How Racemic Epinephrine Works
Racemic epinephrine works through two pathways simultaneously. First, it stimulates receptors on blood vessels in the airway lining, causing those vessels to constrict. When the blood vessels tighten, less fluid leaks into the surrounding tissue, and the swelling shrinks. This is the primary reason it’s effective for croup: it directly reduces the edema that’s choking off airflow. This effect kicks in within 10 to 15 minutes.
Second, it relaxes the smooth muscle surrounding the airways, which opens them slightly wider. This bronchodilation effect is especially helpful if the child also has any degree of airway muscle tightening alongside the swelling.
Together, these two actions produce a clinically meaningful improvement. Studies show croup severity scores drop by 2 to 3 points on a 17-point scale within 30 minutes of treatment. That might sound modest on paper, but for a child struggling to breathe, it can mean the difference between labored stridor at rest and comfortable, quiet breathing.
When It’s Used
Racemic epinephrine is reserved for moderate to severe croup, not mild cases. A child with an occasional barking cough but no stridor at rest typically doesn’t need it. The treatment is indicated when a child has stridor while sitting still, visible retractions (where the skin pulls in around the ribs or neck with each breath), or signs of significant respiratory distress.
It’s delivered as a mist through a nebulizer, usually in an emergency department or urgent care setting. The medication goes directly into the airway, which means it acts locally on the swollen tissue rather than circulating through the entire body first. This targeted delivery is a key advantage: it produces fast, localized relief with relatively few whole-body side effects.
How Quickly It Works and How Long It Lasts
The speed of racemic epinephrine is one of its biggest strengths. Airway swelling begins to decrease within 10 to 15 minutes, and peak improvement typically occurs around 30 minutes after the treatment. A Cochrane review of randomized controlled trials confirmed that nebulized epinephrine produces statistically significant croup score improvement at the 30-minute mark compared to placebo, and this benefit was consistent whether children were inpatients or outpatients.
The limitation is that the effect is temporary. Symptom relief generally lasts one to two hours before the medication wears off and swelling can return. This rebound effect is the reason children are observed for at least two to three hours after receiving the treatment. If symptoms don’t come back during that window, the child can typically be safely discharged. If they do return, a repeat dose may be given.
Why It’s Paired With Steroids
Racemic epinephrine handles the immediate crisis, but it doesn’t treat the underlying inflammation causing the swelling. That’s why it’s almost always given alongside a corticosteroid like dexamethasone. The steroid works on a slower timeline, taking several hours to reach full effect, but it reduces inflammation at its source and lasts much longer (often 24 to 72 hours).

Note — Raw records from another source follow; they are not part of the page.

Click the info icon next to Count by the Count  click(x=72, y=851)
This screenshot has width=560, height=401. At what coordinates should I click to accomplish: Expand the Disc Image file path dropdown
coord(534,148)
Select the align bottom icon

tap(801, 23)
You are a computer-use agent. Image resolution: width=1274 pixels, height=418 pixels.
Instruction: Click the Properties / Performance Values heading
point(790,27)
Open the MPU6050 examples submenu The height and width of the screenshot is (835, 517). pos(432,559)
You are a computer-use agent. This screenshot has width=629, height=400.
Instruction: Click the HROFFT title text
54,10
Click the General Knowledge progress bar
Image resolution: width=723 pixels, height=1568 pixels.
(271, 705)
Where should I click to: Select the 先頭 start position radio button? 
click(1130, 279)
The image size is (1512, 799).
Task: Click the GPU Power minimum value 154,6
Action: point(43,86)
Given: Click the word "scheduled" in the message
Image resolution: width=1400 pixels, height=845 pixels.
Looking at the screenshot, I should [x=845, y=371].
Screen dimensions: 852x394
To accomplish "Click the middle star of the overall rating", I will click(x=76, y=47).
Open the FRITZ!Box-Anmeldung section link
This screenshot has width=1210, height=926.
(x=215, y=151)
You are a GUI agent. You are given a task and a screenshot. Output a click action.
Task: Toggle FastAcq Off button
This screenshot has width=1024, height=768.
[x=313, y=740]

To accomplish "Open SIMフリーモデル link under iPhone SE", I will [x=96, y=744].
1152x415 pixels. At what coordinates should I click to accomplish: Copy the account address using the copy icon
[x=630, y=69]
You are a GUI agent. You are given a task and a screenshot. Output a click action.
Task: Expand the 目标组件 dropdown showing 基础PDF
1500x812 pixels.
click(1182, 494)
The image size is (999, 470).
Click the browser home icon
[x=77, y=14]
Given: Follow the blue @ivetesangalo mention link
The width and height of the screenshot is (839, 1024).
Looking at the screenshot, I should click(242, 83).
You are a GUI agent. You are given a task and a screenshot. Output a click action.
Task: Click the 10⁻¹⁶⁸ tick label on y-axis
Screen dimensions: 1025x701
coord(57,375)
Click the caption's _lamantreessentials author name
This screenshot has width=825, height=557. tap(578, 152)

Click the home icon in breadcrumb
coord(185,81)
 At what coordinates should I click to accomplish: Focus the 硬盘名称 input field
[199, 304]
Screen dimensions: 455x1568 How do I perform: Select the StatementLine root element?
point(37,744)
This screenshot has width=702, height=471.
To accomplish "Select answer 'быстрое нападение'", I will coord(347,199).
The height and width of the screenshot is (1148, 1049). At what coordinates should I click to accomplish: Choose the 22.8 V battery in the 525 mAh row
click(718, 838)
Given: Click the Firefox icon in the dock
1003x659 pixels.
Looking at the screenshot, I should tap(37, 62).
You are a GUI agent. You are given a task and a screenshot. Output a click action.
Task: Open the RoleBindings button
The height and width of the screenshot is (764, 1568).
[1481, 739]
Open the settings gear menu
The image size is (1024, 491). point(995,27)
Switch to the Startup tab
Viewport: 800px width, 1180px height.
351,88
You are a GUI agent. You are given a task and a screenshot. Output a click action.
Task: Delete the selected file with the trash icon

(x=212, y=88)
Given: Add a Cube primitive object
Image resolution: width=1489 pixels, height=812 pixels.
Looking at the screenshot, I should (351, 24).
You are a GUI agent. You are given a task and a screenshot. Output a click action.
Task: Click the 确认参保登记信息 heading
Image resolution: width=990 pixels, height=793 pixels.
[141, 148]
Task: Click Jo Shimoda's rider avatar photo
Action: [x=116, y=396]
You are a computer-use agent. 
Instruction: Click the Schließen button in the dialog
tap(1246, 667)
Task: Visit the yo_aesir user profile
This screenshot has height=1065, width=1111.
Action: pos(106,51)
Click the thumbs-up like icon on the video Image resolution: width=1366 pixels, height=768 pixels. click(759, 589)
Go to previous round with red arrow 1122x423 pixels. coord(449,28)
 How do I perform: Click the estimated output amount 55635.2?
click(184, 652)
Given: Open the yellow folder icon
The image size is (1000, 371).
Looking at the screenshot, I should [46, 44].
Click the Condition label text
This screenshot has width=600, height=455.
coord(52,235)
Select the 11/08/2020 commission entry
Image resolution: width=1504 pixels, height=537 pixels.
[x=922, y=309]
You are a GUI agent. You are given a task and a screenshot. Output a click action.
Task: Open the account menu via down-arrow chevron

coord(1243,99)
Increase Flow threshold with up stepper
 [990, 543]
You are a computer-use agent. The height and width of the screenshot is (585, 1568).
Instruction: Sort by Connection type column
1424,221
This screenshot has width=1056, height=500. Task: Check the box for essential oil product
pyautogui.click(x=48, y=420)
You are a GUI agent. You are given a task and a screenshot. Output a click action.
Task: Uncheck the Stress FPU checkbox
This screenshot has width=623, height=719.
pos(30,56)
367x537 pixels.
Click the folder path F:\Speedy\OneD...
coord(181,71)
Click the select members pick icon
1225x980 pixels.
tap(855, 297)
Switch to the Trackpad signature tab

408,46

Think of the two treatments as complementary: epinephrine buys time by mechanically shrinking swollen blood vessels, while the steroid addresses the inflammatory process driving the swelling in the first place. By the time the epinephrine wears off, the steroid is taking over.
Racemic vs. Standard Epinephrine
“Racemic” means the formulation contains a 50/50 mix of two mirror-image forms of the epinephrine molecule. In practice, the distinction matters less than you might think. A randomized, double-blind study comparing racemic epinephrine to standard L-epinephrine in children aged 6 months to 6 years found no difference in effectiveness. Both produced significant, comparable reductions in croup scores and respiratory rates, with no difference in side effects. Standard L-epinephrine is now widely used as an equivalent alternative, particularly in settings where the racemic formulation isn’t available.
Safety Profile
Nebulized epinephrine is generally well tolerated. The most common side effects are a temporary increase in heart rate and mild restlessness, both of which resolve as the medication wears off. Serious cardiovascular complications are rare. There is a small, unpredictable risk of heart rhythm disturbances, which is one reason the treatment is given in a monitored clinical setting rather than at home.
The temporary nature of the drug’s effect is itself a safety consideration. Because it wears off in one to two hours, any side effects are short-lived. But that same short duration means a child who looked dramatically better in the emergency room could worsen again on the drive home if discharged too early, which is why the observation period after treatment is a critical part of the protocol.